Legality of do-not-call list upheld

Hey, good news!

A federal court upheld the constitutionality of the National Do Not Call Registry on Tuesday, finally settling a legal battle around enforcement and leaving the popular list in place for the 57.2 million registered.

You can read the opinion yourself from the court, which is graciously providing it online (PDF, Text, WPD).

The summary from the beginning of the opinion:

The four cases consolidated in this appeal involve challenges to the national do-not-call registry, which allows individuals to register their phone numbers on a national "do-not-call list" and prohibits most commercial telemarketers from calling the numbers on that list. The primary issue in this case is whether the First Amendment prevents the government from establishing an opt-in telemarketing regulation that provides a mechanism for consumers to restrict commercial sales calls but does not provide a similar mechanism to limit charitable or political calls. We hold that the do-not-call registry is a valid commercial speech regulation because it directly advances the government's important interests in safeguarding personal privacy and reducing the danger of telemarketing abuse without burdening an excessive amount of speech. In other words, there is a reasonable fit between the do-not-call regulations and the government's reasons for enacting them.

As we discuss below in greater detail, four key aspects of the do-not-call registry convince us that it is consistent with First Amendment requirements. First, the list restricts only core commercial speech i.e., commercial sales calls. Second, the do-not-call registry targets speech that invades the privacy of the home, a personal sanctuary that enjoys a unique status in our constitutional jurisprudence. See Frisby v. Schultz, 487 U.S. 474, 484 (1988). Third, the do-not-call registry is an opt-in program that puts the choice of whether or not to restrict commercial calls entirely in the hands of consumers. Fourth, the do-not-call registry materially furthers the government's interests in combating the danger of abusive telemarketing and preventing the invasion of consumer privacy, blocking a significant number of the calls that cause these problems. Under these circumstances, we conclude that the requirements of the First Amendment are satisfied.

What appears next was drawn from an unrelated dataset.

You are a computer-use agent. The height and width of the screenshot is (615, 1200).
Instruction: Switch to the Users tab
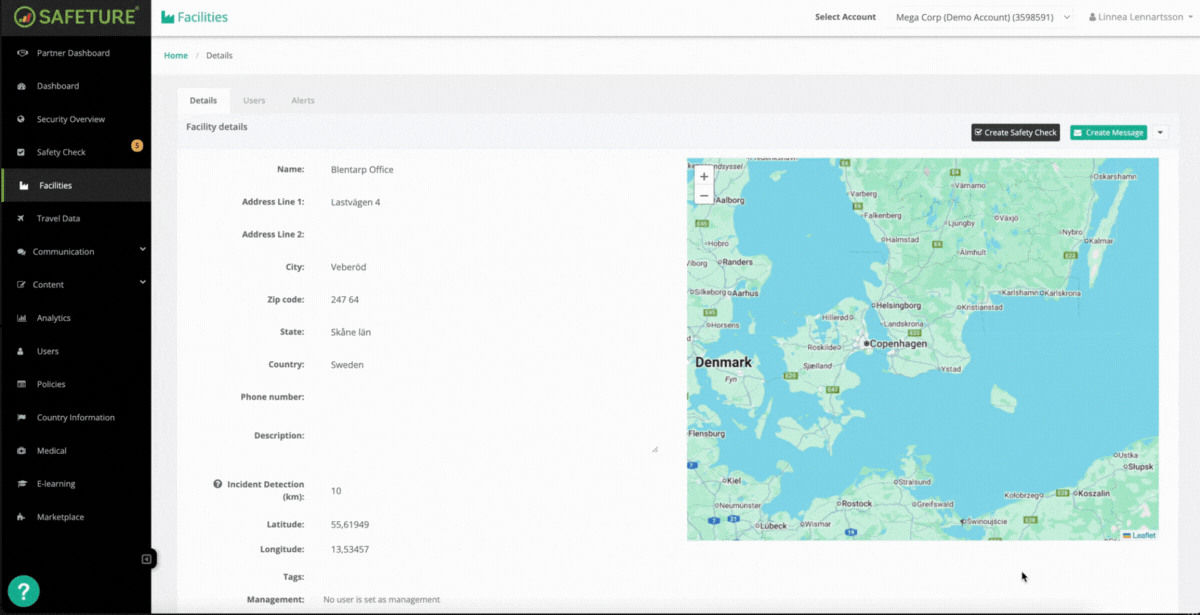tap(254, 101)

A number of additional features of the national do-not-call registry, although not dispositive, further demonstrate that the list is consistent with the First Amendment rights of commercial speakers. The challenged regulations do not hinder any business' ability to contact consumers by other means, such as through direct mailings or other forms of advertising. Moreover, they give consumers a number of different options to avoid calls they do not want to receive. Namely, consumers who wish to restrict some but not all commercial sales calls can do so by using company-specific do-not-call lists or by granting some businesses express permission to call. In addition, the government chose to offer consumers broader options to restrict commercial sales calls than charitable and political calls after finding that commercial calls were more intrusive and posed a greater danger of consumer abuse. The government also had evidence that the less restrictive company-specific do-not-call list did not solve the problems caused by commercial telemarketing, but it had no comparable evidence with respect to charitable and political fundraising.

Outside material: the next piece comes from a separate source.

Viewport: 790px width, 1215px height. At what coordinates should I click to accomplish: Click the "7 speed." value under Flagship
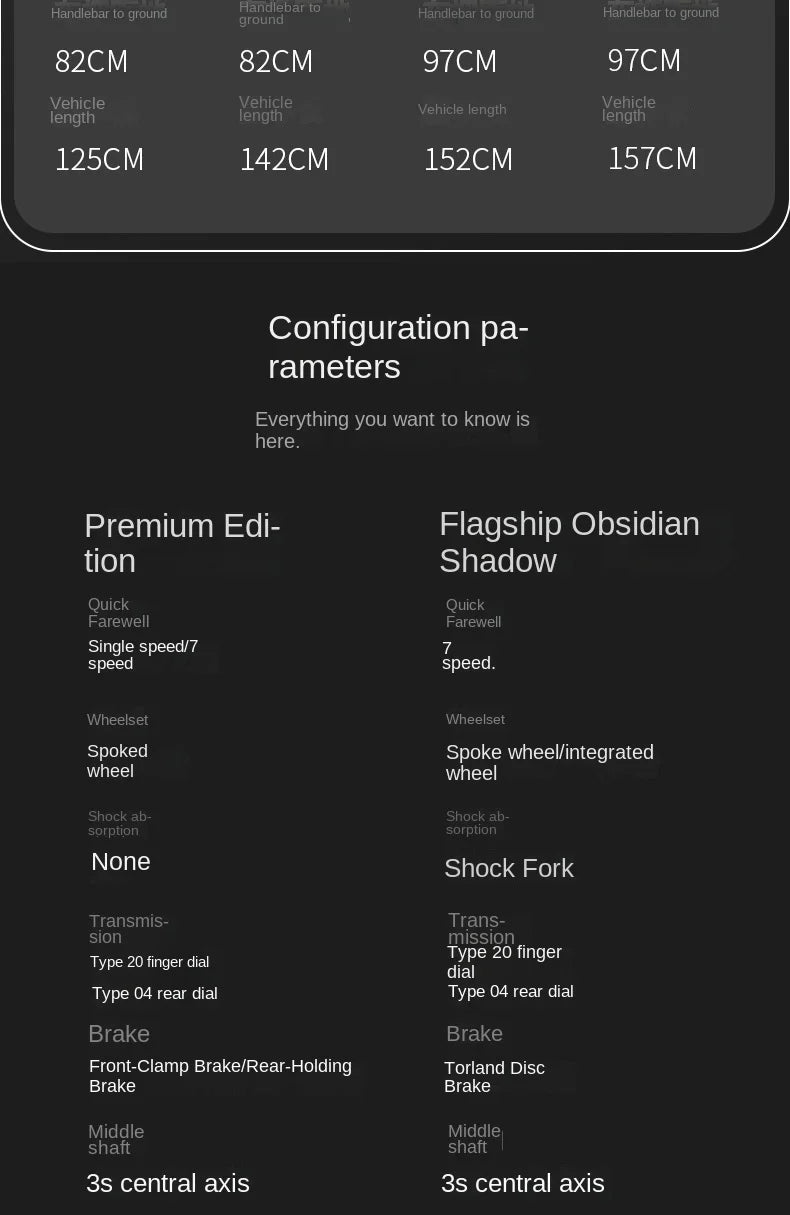[x=468, y=656]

The national do-not-call registry offers consumers a tool with which they can protect their homes against intrusions that Congress has determined to be particularly invasive. Just as a consumer can avoid door-to-door peddlers by placing a "No Solicitation" sign in his or her front yard, the do-not-call registry lets consumers avoid unwanted sales pitches that invade the home via telephone, if they choose to do so. We are convinced that the First Amendment does not prevent the government from giving consumers this option.

Here's another fun snippet. One of the telemarketer's arguments is that the regulation is undereffective (the opinion makes it clear why this is a valid argument in this context; basically, the government must do neither more nor less then is necessary to reasonably advance its interests, and an "undereffective" measure would be unconstitutional... the court cites several relevant examples). The court uses the telemarketing industry's own rhetoric against them to disprove this claim:

The telemarketers asserted before the FTC that they might have to lay off up to 50 percent of their employee
s if the national do-not-call registry came into effect. See 68 Fed. Reg. at 4631. It is reasonable to conclude th
at the telemarketers' planned reduction in force corresponds to a decrease in the amount of calls they will make.

Thus proving the measure will be effective in significantly reducing the number of calls they will make. Oh, sweet Justice, how rarely we taste you but how precious when we do.